** DATA SECTION **

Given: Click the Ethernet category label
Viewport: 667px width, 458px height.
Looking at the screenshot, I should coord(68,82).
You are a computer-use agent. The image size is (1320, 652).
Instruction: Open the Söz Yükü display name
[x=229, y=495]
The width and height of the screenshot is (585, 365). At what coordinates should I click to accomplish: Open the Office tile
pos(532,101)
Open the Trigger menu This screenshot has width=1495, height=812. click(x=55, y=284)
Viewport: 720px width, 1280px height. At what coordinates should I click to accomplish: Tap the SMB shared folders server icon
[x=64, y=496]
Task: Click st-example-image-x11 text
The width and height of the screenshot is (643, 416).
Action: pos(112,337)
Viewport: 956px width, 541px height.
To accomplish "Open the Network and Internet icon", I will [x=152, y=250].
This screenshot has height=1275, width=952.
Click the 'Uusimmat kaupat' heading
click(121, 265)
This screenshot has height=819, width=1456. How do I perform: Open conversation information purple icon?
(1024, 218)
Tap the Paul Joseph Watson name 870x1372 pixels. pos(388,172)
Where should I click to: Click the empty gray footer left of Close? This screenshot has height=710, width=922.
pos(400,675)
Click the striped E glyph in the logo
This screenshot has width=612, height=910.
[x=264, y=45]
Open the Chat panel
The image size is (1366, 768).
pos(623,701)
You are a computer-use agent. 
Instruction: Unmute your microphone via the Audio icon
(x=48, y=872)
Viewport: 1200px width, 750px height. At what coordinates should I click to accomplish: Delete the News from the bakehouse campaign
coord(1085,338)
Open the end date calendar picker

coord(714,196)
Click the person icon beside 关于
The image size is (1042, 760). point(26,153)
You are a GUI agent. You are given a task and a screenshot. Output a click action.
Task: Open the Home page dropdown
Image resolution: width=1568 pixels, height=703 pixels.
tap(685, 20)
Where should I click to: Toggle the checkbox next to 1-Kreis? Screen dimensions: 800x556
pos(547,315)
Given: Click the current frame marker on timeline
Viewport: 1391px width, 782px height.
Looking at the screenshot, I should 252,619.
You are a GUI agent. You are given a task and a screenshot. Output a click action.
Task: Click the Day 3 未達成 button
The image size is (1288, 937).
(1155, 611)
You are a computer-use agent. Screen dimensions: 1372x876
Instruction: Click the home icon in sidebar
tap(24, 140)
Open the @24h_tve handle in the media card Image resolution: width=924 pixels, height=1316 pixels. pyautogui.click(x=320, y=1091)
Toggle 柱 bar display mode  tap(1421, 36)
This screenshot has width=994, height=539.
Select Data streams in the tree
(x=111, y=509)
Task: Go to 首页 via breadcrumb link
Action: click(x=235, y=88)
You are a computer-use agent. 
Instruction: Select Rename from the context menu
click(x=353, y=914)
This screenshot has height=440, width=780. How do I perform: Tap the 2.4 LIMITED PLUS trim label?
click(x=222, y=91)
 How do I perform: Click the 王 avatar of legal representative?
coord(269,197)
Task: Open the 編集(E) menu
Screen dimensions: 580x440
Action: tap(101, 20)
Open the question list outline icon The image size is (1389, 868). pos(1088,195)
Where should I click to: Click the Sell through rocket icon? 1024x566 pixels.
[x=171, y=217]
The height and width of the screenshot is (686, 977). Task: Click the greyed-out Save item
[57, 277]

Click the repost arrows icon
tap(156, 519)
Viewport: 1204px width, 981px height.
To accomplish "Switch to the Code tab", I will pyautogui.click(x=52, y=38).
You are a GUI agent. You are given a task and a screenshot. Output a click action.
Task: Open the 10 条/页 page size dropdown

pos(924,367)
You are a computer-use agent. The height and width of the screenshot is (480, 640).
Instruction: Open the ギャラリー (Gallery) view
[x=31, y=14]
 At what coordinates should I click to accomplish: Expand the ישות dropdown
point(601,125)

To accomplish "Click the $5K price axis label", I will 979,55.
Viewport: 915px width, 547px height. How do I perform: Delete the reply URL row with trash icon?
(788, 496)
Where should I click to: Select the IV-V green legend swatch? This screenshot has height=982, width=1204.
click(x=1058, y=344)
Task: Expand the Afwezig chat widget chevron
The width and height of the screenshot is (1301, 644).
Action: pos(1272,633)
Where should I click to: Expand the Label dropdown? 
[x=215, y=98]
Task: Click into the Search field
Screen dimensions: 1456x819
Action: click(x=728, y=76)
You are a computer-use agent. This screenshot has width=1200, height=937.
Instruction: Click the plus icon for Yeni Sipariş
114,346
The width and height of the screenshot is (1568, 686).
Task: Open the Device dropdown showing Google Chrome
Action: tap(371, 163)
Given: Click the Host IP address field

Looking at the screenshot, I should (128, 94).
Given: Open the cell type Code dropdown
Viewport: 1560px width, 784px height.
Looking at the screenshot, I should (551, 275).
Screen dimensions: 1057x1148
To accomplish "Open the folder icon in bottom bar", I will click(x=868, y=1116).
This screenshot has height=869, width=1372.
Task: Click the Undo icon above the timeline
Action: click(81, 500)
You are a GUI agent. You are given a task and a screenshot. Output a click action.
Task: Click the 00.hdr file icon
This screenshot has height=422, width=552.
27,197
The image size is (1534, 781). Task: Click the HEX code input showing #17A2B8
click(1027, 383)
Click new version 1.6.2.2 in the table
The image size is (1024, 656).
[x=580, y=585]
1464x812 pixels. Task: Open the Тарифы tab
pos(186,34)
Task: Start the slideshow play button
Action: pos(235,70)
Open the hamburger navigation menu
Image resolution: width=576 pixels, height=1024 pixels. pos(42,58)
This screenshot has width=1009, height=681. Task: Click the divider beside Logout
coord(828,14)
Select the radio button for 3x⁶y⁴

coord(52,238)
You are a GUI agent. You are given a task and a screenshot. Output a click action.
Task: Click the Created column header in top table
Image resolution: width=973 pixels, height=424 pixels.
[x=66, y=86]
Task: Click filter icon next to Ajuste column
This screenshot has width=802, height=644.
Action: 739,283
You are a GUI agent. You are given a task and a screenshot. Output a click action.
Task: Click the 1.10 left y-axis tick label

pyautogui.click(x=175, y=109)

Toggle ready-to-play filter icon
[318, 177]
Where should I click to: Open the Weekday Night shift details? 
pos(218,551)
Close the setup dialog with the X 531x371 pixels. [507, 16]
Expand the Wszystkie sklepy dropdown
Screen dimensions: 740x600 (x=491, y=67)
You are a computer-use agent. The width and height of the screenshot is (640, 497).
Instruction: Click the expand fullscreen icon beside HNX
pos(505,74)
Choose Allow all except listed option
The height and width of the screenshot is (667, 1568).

** TASK INSTRUCTIONS **
Return the items above word for word, beginning with their first line and stopping after the line that contains "Tap the Paul". Include both of those lines.

** TASK RESULT **
Given: Click the Ethernet category label
Viewport: 667px width, 458px height.
Looking at the screenshot, I should coord(68,82).
You are a computer-use agent. The image size is (1320, 652).
Instruction: Open the Söz Yükü display name
[x=229, y=495]
The width and height of the screenshot is (585, 365). At what coordinates should I click to accomplish: Open the Office tile
pos(532,101)
Open the Trigger menu This screenshot has width=1495, height=812. click(x=55, y=284)
Viewport: 720px width, 1280px height. At what coordinates should I click to accomplish: Tap the SMB shared folders server icon
[x=64, y=496]
Task: Click st-example-image-x11 text
The width and height of the screenshot is (643, 416).
Action: pos(112,337)
Viewport: 956px width, 541px height.
To accomplish "Open the Network and Internet icon", I will [x=152, y=250].
This screenshot has height=1275, width=952.
Click the 'Uusimmat kaupat' heading
click(121, 265)
This screenshot has height=819, width=1456. How do I perform: Open conversation information purple icon?
(1024, 218)
Tap the Paul Joseph Watson name 870x1372 pixels. pos(388,172)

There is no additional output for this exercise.